[DATA SECTION]
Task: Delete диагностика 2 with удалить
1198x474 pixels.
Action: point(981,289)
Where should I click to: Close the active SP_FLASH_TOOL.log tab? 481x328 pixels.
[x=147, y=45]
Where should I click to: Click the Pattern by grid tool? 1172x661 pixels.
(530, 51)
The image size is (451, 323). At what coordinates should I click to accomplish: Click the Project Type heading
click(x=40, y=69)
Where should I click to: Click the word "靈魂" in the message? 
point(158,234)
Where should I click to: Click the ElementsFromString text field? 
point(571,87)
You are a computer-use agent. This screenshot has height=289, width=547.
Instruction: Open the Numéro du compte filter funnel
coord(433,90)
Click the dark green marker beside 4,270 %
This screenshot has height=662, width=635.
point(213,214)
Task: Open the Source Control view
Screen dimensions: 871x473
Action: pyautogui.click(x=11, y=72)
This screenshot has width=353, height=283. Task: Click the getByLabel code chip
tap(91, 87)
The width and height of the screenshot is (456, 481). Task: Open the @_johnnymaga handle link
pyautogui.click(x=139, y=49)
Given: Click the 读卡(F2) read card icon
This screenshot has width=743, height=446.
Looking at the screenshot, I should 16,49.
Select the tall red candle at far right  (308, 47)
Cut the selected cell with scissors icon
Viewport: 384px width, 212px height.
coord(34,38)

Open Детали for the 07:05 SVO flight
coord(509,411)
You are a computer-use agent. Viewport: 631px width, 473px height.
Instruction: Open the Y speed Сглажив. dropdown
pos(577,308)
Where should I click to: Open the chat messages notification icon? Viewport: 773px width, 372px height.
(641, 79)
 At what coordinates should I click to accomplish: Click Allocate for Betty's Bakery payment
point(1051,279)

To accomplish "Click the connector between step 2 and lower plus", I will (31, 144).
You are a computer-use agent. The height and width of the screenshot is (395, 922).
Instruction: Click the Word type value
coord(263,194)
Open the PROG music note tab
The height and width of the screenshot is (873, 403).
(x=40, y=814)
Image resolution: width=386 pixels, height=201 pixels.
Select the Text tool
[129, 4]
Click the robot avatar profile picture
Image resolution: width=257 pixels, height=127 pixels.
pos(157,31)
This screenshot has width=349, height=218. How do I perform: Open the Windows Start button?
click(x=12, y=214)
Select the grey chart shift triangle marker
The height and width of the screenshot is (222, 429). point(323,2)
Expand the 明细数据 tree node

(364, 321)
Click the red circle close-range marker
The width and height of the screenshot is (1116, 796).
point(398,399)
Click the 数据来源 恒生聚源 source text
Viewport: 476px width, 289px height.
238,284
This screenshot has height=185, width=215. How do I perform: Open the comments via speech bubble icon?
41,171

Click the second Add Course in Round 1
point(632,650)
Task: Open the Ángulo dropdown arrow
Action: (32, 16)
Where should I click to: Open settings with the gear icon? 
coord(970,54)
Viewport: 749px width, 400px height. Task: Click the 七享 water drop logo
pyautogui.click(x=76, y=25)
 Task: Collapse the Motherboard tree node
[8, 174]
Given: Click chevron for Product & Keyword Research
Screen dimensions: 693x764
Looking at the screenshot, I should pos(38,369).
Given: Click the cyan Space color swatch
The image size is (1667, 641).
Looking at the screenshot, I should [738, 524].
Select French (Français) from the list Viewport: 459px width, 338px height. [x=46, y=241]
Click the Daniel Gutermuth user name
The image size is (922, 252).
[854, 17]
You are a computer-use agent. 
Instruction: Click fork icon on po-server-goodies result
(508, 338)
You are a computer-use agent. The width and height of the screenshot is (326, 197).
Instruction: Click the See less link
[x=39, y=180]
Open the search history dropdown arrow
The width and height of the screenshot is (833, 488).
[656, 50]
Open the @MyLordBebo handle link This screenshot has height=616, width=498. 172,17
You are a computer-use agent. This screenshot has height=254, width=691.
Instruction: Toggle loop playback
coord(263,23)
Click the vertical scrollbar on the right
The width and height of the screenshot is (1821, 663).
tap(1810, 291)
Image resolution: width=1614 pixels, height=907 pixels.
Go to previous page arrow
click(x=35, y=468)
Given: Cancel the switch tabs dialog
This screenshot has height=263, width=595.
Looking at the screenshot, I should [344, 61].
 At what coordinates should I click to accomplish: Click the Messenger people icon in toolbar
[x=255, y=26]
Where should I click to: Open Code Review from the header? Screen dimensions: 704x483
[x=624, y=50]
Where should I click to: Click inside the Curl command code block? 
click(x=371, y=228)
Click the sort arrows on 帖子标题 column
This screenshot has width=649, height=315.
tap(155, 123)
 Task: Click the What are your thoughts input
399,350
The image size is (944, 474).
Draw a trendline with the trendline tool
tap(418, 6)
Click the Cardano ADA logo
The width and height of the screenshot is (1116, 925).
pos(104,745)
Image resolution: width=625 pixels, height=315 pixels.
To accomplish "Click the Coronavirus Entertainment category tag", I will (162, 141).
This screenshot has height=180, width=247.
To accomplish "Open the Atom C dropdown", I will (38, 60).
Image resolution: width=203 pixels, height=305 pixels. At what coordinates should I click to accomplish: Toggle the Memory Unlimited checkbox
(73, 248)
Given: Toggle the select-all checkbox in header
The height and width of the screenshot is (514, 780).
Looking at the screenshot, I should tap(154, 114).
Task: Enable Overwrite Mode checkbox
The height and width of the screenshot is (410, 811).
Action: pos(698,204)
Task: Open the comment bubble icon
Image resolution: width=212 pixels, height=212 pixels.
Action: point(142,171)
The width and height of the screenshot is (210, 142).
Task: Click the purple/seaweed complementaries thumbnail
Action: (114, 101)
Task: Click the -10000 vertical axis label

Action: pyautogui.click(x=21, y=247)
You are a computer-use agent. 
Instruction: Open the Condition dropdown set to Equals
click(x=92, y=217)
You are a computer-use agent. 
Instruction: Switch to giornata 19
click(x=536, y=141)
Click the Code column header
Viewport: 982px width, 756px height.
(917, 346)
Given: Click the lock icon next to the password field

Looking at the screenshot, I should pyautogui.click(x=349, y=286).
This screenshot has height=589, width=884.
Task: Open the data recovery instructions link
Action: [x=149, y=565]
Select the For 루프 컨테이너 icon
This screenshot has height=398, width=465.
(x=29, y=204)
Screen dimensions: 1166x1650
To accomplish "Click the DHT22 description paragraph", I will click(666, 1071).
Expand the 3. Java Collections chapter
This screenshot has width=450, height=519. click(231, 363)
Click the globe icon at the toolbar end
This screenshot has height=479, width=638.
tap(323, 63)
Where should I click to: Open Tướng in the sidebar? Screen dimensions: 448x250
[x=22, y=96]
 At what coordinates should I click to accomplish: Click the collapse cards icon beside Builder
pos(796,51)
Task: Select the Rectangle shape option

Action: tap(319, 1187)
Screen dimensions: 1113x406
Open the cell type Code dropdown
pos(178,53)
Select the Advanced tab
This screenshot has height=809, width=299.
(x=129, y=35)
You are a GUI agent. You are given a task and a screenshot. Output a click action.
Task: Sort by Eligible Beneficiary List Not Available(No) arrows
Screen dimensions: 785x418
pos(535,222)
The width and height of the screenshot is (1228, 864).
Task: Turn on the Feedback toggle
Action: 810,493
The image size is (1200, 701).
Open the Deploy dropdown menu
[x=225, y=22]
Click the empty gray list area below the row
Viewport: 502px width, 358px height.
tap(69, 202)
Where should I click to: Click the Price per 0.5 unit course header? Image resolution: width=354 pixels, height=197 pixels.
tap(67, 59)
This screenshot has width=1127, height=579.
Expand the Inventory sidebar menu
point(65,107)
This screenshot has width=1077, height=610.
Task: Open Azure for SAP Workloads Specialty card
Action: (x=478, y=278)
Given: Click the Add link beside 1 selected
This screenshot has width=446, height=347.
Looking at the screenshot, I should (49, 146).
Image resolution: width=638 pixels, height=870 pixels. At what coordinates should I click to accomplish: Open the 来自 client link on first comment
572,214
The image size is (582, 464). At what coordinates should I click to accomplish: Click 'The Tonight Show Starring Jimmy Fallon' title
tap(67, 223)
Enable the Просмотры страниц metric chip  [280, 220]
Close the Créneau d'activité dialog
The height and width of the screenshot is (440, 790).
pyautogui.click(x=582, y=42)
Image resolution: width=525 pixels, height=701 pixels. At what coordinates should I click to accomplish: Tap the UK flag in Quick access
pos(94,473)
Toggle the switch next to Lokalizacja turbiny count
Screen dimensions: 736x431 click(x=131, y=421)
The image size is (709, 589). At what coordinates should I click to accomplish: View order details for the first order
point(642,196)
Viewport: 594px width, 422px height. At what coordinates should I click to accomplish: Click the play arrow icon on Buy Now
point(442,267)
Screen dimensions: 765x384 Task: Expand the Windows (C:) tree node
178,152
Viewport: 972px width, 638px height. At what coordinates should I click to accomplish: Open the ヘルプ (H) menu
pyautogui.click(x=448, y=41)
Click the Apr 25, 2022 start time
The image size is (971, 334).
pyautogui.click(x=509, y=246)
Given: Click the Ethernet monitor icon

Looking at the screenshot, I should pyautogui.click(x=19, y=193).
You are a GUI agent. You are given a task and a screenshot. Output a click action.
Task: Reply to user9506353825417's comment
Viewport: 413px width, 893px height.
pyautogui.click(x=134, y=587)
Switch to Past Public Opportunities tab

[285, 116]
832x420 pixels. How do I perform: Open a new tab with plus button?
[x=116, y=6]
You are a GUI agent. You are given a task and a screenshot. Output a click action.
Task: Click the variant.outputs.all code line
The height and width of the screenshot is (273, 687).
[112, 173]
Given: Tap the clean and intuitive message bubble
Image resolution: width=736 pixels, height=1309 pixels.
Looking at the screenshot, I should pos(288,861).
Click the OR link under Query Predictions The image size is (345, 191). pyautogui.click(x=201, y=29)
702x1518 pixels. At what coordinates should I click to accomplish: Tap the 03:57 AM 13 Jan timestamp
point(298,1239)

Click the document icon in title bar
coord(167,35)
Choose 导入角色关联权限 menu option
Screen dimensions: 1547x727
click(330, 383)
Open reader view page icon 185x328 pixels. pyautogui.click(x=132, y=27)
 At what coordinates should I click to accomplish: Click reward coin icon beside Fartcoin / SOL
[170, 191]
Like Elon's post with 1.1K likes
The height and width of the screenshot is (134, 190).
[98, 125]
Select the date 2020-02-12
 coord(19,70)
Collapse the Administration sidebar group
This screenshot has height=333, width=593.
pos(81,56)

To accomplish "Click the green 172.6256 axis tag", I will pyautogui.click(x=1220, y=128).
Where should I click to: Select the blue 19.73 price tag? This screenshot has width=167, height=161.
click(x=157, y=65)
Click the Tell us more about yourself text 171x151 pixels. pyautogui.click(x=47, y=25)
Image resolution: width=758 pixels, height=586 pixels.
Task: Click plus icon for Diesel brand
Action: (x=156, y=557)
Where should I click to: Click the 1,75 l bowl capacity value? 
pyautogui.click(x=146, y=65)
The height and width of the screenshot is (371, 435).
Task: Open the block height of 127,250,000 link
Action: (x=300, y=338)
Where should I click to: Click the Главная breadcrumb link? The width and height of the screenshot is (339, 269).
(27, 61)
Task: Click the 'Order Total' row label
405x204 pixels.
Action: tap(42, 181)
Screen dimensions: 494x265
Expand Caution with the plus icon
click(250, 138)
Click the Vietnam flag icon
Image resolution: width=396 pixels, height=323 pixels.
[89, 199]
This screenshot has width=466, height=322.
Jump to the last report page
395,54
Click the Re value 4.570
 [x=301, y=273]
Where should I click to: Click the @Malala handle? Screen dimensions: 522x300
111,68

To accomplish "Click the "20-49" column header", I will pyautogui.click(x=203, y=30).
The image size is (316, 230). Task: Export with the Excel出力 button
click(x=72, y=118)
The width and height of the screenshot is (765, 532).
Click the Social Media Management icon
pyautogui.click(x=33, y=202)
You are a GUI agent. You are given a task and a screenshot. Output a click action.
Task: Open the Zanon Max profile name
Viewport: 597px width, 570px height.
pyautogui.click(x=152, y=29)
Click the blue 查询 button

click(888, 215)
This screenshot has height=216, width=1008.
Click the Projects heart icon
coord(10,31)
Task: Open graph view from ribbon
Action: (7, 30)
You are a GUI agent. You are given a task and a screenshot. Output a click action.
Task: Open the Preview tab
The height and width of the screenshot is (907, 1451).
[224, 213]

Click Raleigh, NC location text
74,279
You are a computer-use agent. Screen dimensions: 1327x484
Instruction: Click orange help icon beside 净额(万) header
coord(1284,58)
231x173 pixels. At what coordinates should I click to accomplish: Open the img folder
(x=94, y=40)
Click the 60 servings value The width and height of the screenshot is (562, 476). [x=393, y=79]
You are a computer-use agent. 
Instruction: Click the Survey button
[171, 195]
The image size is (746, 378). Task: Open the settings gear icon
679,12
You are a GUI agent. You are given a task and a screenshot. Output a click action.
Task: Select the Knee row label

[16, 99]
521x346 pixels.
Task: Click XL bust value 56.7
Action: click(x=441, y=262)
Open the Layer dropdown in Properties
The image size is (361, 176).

[WHAT IS REQUIRED] All that is wanted is the stretch of lines above from the one containing "Enable the Просмотры" through the one containing "Task: Reply to user9506353825417's comment", duplicated exactly.

[FINISHED TASK]
Enable the Просмотры страниц metric chip  [280, 220]
Close the Créneau d'activité dialog
The height and width of the screenshot is (440, 790).
pyautogui.click(x=582, y=42)
Image resolution: width=525 pixels, height=701 pixels. At what coordinates should I click to accomplish: Tap the UK flag in Quick access
pos(94,473)
Toggle the switch next to Lokalizacja turbiny count
Screen dimensions: 736x431 click(x=131, y=421)
The image size is (709, 589). At what coordinates should I click to accomplish: View order details for the first order
point(642,196)
Viewport: 594px width, 422px height. At what coordinates should I click to accomplish: Click the play arrow icon on Buy Now
point(442,267)
Screen dimensions: 765x384 Task: Expand the Windows (C:) tree node
178,152
Viewport: 972px width, 638px height. At what coordinates should I click to accomplish: Open the ヘルプ (H) menu
pyautogui.click(x=448, y=41)
Click the Apr 25, 2022 start time
The image size is (971, 334).
pyautogui.click(x=509, y=246)
Given: Click the Ethernet monitor icon

Looking at the screenshot, I should pyautogui.click(x=19, y=193).
You are a GUI agent. You are given a task and a screenshot. Output a click action.
Task: Reply to user9506353825417's comment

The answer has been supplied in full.